Two online schools are set to open in Iowa in the fall, and the education method has been drawing some criticism and concern.

For Abul Fazal Irfan and his family, however, online education is the way to go.

Eight-year-old Saboor Irfan and his seven-year-old sister Nawall Irfan are home-schooled through a correspondence course, but next year, they'll get their education online through Iowa Virtual Academy.

"It follows the state standard, and plus it gives your child an individualized lesson plan," father Abul Fazal Irfan said in the family's Asbury home Monday.

The family's oldest child enrolled in a virtual academy, owned by the same company as Iowa Virtual Academy, when the Irfans lived in Arizona. Irfan said they had a good experience.

"I'm completely satisfied with them," Irfan said. "I think it worked out better."

Iowa Virtual Academy operates through the Clayton Ridge Community School District in Guttenberg, but students anywhere in the state could enroll to start kindergarten through sixth grade in the fall, online.
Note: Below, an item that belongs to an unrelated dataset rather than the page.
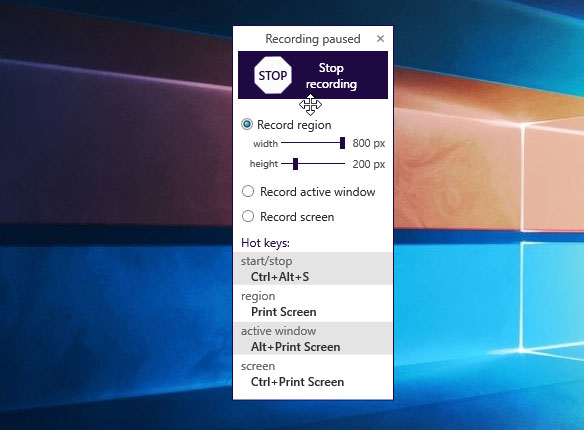Click the Record screen label text

tap(297, 217)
Allan Nelson is the superintendent of Clayton Ridge Community School District.

"We have a state-approved curriculum and we have all of the assessments of statewide testing that is required," Nelson said, "so, basically, it's bringing the public school into the home."

Nelson said his district and CAM School District in Anita, which is opening the state's only other online school, are offering students a different way to learn.

"For some students that don't socialize all that well or feel like they fit in to the brick-and-mortar building, they might thrive in this situation," Nelson said.

Just like for any public school, there's no tuition the family pays, and the state provides nearly $6,000 to the district where each student open enrolls.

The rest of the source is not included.